• **The request**: Change "GUI agent" to "desktop agent" throughout the data below and reproduce every line with no other alterations.

• **Data for processing**:
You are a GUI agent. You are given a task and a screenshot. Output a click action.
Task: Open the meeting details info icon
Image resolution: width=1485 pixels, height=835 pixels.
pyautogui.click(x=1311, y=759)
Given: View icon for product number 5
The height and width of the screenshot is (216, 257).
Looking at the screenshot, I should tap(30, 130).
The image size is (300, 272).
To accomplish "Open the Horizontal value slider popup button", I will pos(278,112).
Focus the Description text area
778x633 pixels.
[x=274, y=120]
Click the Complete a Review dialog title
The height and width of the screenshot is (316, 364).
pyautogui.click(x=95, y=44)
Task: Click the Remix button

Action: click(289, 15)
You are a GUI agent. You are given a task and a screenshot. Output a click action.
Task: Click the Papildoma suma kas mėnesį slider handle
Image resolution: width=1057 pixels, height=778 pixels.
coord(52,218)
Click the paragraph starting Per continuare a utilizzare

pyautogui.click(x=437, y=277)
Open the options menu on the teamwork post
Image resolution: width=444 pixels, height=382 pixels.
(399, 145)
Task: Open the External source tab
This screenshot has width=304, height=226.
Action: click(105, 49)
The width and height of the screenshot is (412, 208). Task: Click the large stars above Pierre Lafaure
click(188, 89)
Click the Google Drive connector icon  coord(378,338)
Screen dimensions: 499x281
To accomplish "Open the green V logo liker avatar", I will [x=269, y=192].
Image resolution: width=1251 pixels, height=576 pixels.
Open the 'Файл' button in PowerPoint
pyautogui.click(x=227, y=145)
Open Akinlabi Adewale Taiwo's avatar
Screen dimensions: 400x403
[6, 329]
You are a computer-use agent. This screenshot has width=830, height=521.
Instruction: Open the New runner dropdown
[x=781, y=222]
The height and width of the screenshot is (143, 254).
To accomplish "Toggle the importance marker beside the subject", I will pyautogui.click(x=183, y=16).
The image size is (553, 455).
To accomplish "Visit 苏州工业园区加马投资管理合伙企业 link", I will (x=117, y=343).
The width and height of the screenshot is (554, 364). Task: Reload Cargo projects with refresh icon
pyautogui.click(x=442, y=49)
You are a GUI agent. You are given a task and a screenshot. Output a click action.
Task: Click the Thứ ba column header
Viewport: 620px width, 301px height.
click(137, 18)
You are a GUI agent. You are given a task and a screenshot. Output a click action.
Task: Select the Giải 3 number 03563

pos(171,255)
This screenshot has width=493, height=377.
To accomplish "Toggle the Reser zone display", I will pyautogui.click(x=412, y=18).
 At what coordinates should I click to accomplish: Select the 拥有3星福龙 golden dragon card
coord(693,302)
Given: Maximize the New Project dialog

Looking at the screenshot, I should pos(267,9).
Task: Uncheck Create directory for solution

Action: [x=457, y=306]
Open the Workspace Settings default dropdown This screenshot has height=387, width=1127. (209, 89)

• **The solution**:
You are a desktop agent. You are given a task and a screenshot. Output a click action.
Task: Open the meeting details info icon
Image resolution: width=1485 pixels, height=835 pixels.
pyautogui.click(x=1311, y=759)
Given: View icon for product number 5
The height and width of the screenshot is (216, 257).
Looking at the screenshot, I should tap(30, 130).
The image size is (300, 272).
To accomplish "Open the Horizontal value slider popup button", I will pos(278,112).
Focus the Description text area
778x633 pixels.
[x=274, y=120]
Click the Complete a Review dialog title
The height and width of the screenshot is (316, 364).
pyautogui.click(x=95, y=44)
Task: Click the Remix button

Action: click(289, 15)
You are a desktop agent. You are given a task and a screenshot. Output a click action.
Task: Click the Papildoma suma kas mėnesį slider handle
Image resolution: width=1057 pixels, height=778 pixels.
coord(52,218)
Click the paragraph starting Per continuare a utilizzare

pyautogui.click(x=437, y=277)
Open the options menu on the teamwork post
Image resolution: width=444 pixels, height=382 pixels.
(399, 145)
Task: Open the External source tab
This screenshot has width=304, height=226.
Action: click(105, 49)
The width and height of the screenshot is (412, 208). Task: Click the large stars above Pierre Lafaure
click(188, 89)
Click the Google Drive connector icon  coord(378,338)
Screen dimensions: 499x281
To accomplish "Open the green V logo liker avatar", I will [x=269, y=192].
Image resolution: width=1251 pixels, height=576 pixels.
Open the 'Файл' button in PowerPoint
pyautogui.click(x=227, y=145)
Open Akinlabi Adewale Taiwo's avatar
Screen dimensions: 400x403
[6, 329]
You are a computer-use agent. This screenshot has width=830, height=521.
Instruction: Open the New runner dropdown
[x=781, y=222]
The height and width of the screenshot is (143, 254).
To accomplish "Toggle the importance marker beside the subject", I will pyautogui.click(x=183, y=16).
The image size is (553, 455).
To accomplish "Visit 苏州工业园区加马投资管理合伙企业 link", I will (x=117, y=343).
The width and height of the screenshot is (554, 364). Task: Reload Cargo projects with refresh icon
pyautogui.click(x=442, y=49)
You are a desktop agent. You are given a task and a screenshot. Output a click action.
Task: Click the Thứ ba column header
Viewport: 620px width, 301px height.
click(137, 18)
You are a desktop agent. You are given a task and a screenshot. Output a click action.
Task: Select the Giải 3 number 03563

pos(171,255)
This screenshot has width=493, height=377.
To accomplish "Toggle the Reser zone display", I will pyautogui.click(x=412, y=18).
 At what coordinates should I click to accomplish: Select the 拥有3星福龙 golden dragon card
coord(693,302)
Given: Maximize the New Project dialog

Looking at the screenshot, I should pos(267,9).
Task: Uncheck Create directory for solution

Action: [x=457, y=306]
Open the Workspace Settings default dropdown This screenshot has height=387, width=1127. (209, 89)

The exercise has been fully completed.